Clinical implications suggest that regular assessment of cardiovascular risk factors and routine lipid monitoring may be essential for patients undergoing JAK inhibitor therapy. The observed increases in LDL cholesterol, ranging from approximately 9 to 16 mg/dL across agents, could have meaningful implications for cardiovascular risk management, particularly in patients with pre-existing dyslipidemia or other cardiovascular risk factors. However, the clinical significance of these lipid changes remains uncertain without data on actual cardiovascular outcomes. The concurrent increase in HDL cholesterol, while potentially beneficial, does not necessarily offset the cardiovascular risk associated with LDL elevation.

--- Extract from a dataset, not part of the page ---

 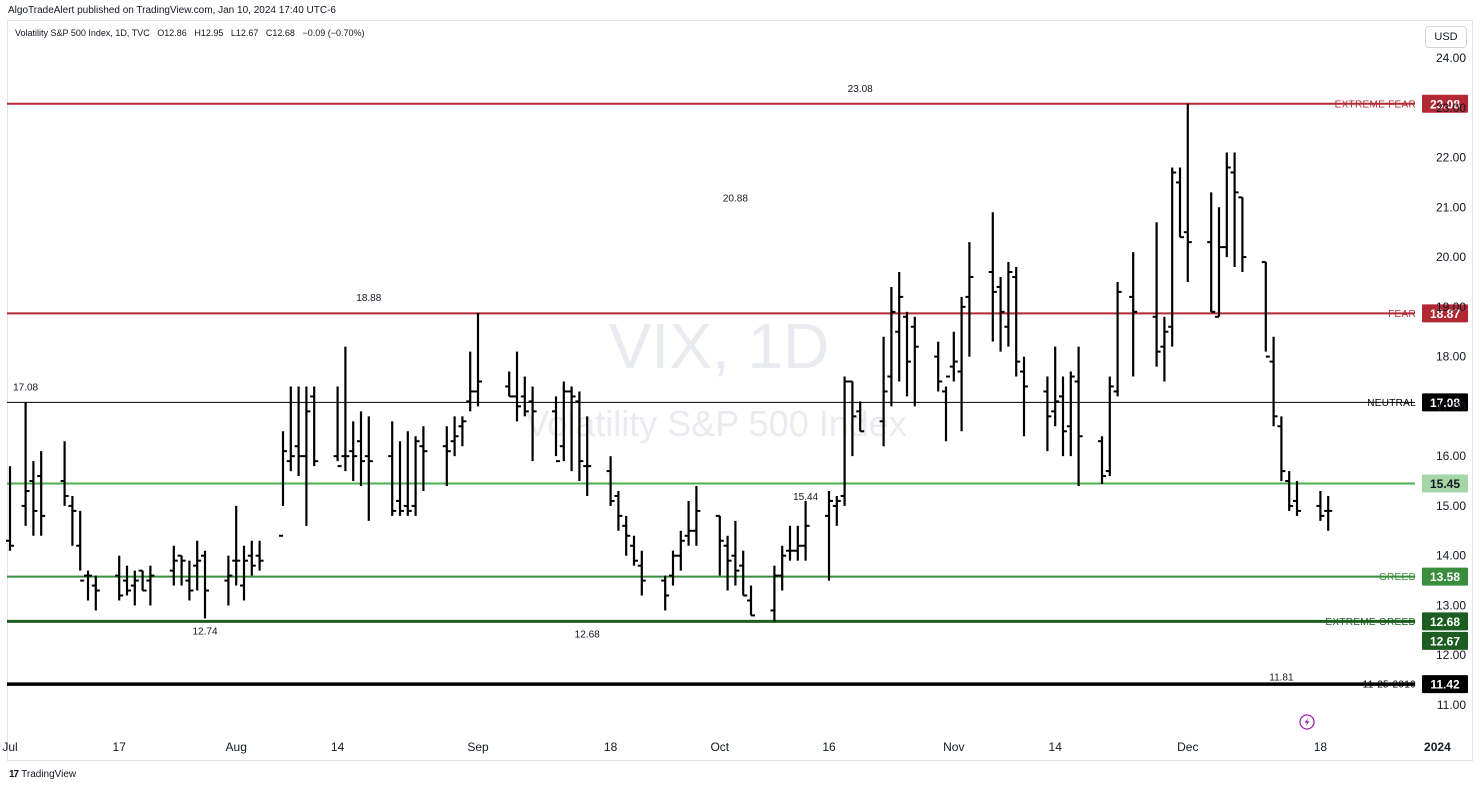 I want to click on pivot-annotation: 15.44, so click(x=806, y=498).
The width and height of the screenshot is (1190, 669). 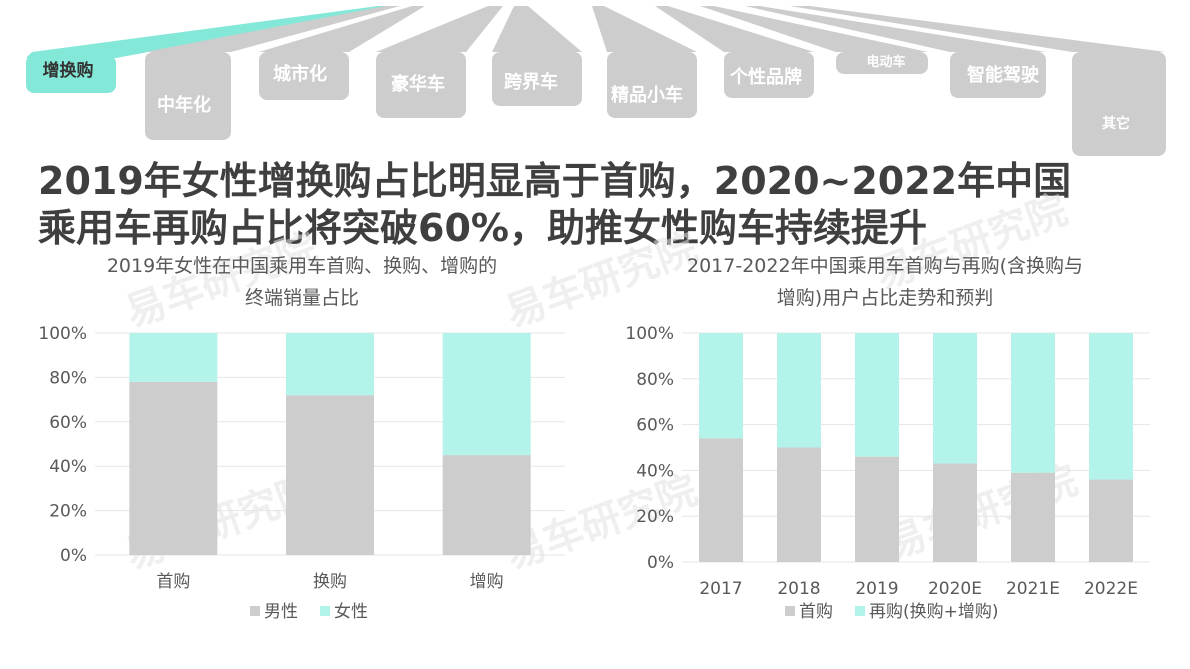 What do you see at coordinates (1033, 589) in the screenshot?
I see `x-tick-label: 2021E` at bounding box center [1033, 589].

Unanswered questions include whether these lipid changes translate to increased cardiovascular events, how they interact with background statin therapy or other lipid-lowering treatments, whether the effects are dose-dependent or persist with long-term treatment, and whether different patient populations (e.g., those with vs. without baseline dyslipidemia) experience differential effects. The lack of safety data represents a critical evidence gap, as does the absence of information on whether lipid alterations correlate with inflammatory disease control or other treatment benefits. Future studies should examine hard cardiovascular endpoints and evaluate strategies for managing dyslipidemia in patients requiring JAK inhibitor therapy.